With eight cashers in action, 3000 transactions in under ten hours is an average of just over 90 seconds per withdrawal.

The bad news: rest of iceberg still at large

What made these cyberheists particularly interesting, aside from the speed with which the New York crew were nabbed, is what went on in Step One of the crime.

The crooks didn’t just jump on an Underweb forum and buy a bunch of FULLZ, or set up a load of ATM skimmers to accumulate cashcard data and PINs.

It seems that they indirectly targeted two banks in the Persian Gulf – the National Bank of Ras Al-Khaima (RAKBANK), UAE, and the Bank of Muscat, Oman.

They broke into the databases of the companies that handled those banks’ debit card business – an unnamed Indian outfit in the case of RAKBANK, and an unnamed US outfit in the case of Bank of Muscat.

Then they orchestrated what is known as an “unlimited operation.”

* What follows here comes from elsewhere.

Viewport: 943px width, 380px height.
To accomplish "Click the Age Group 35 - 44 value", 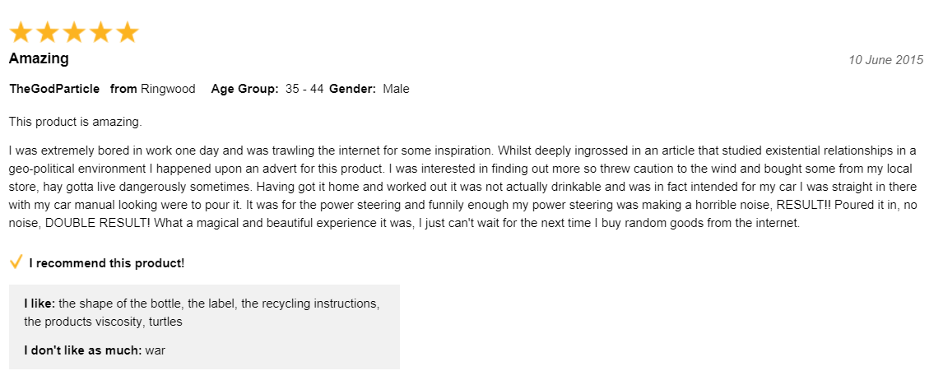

That means they didn’t just end up with a motley bunch of debit card account numbers worth an unknown amount each.

Instead, they removed the cards’ withdrawal limits and boosted their account balances to the point that the amount available was effectively limited only by the speed of the cashing crews, not by the wealth of the cardholders.

And Step Two didn’t just make use of our hapless New York casher crew.

According to prosecutors, the RAKBANK looting raids took place simultaneously in about 20 countries, for an illicit withdrawal total of $5,000,000.

And the Bank of Muscat operation was co-ordinated across some 24 countries, netting an astonishing $40,000,000 in under 24 hours.

The silver lining: swift international co-operation

Often, we read about bank-related cybercrime prosecuted years in arrears, mainly due to the complexities of working across many jurisdictions and with numerous financial institutions.

This time, the cops (technically, in this case, the US Secret Service) got their man, or at least their alleged men, pretty quickly.

Loretta E. Lynch, the United States Attorney for the Eastern District of New York who announced these arrests, was generous in her praise for the international co-operation received, formally thanking, amongst others:

MasterCard, RAKBANK, and the Bank of Muscat for their cooperation with this investigation, ... law enforcement authorities in Japan, Canada, Germany, and Romania, and ... authorities in the United Arab Emirates, Dominican Republic, Mexico, Italy, Spain, Belgium, France, United Kingdom, Latvia, Estonia, Thailand, and Malaysia.

Quite a list.

Now we shall have to wait and see if any of the carder crews in the other 23 countries, or the cybercrooks behind the “unlimited operation” intrusions, will ever be caught.

Oh, and, if they’re caught, what will happen to them – in the WorldPay example above, the Russian hacker behind it all ended up with a suspended sentence.